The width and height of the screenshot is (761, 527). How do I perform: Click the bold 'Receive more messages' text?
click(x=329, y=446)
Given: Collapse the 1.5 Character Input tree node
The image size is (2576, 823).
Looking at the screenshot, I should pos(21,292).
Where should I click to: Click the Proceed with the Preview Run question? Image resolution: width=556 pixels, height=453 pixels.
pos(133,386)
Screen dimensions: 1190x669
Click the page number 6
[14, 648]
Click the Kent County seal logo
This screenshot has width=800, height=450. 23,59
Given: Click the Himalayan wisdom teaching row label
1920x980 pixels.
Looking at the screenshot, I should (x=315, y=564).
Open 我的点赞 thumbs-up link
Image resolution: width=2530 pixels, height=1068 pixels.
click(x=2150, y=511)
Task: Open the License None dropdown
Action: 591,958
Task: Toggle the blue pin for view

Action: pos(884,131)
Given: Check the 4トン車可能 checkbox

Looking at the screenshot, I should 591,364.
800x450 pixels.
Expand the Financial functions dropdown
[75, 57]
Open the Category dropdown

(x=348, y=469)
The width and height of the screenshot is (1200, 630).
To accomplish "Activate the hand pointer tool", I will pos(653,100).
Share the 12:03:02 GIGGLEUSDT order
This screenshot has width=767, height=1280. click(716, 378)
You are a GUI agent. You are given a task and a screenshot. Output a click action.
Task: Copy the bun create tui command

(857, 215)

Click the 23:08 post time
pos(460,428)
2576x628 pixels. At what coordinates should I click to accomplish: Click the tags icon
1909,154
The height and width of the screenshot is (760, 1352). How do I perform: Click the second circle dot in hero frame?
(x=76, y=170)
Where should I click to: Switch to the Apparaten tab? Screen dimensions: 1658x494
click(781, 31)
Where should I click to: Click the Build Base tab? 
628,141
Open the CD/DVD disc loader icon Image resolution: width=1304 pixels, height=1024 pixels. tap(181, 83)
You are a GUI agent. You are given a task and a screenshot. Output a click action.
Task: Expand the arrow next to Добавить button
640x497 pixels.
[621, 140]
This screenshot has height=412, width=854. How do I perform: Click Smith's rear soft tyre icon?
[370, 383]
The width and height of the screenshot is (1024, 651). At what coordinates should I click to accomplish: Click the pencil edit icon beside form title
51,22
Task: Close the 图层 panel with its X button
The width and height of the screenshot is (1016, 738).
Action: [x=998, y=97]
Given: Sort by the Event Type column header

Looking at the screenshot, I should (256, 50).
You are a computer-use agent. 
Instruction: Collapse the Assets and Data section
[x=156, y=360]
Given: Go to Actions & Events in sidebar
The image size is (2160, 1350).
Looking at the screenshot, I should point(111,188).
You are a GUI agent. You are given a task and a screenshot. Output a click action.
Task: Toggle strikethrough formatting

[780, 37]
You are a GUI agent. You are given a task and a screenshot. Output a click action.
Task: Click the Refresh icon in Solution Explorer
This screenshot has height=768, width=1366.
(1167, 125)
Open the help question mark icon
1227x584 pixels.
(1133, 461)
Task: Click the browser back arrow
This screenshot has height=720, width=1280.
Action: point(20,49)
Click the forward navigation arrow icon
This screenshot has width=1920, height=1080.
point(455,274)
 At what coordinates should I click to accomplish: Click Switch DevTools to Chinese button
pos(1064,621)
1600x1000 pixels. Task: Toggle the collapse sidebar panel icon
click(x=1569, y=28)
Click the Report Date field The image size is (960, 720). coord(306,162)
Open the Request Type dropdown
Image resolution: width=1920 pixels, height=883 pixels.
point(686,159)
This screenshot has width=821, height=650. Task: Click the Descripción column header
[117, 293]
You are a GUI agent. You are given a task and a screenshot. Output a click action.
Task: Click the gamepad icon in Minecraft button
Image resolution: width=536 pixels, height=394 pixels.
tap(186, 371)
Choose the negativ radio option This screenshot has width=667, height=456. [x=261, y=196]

- - -

● **About this task**: What is needed is an exact copy of the lines above, from the one containing "Open the CD/DVD" through the one containing "Task: Close the 图层 panel with its X button", with nothing added.

● **Exercise response**:
Open the CD/DVD disc loader icon Image resolution: width=1304 pixels, height=1024 pixels. tap(181, 83)
You are a GUI agent. You are given a task and a screenshot. Output a click action.
Task: Expand the arrow next to Добавить button
640x497 pixels.
[621, 140]
This screenshot has height=412, width=854. How do I perform: Click Smith's rear soft tyre icon?
[370, 383]
The width and height of the screenshot is (1024, 651). At what coordinates should I click to accomplish: Click the pencil edit icon beside form title
51,22
Task: Close the 图层 panel with its X button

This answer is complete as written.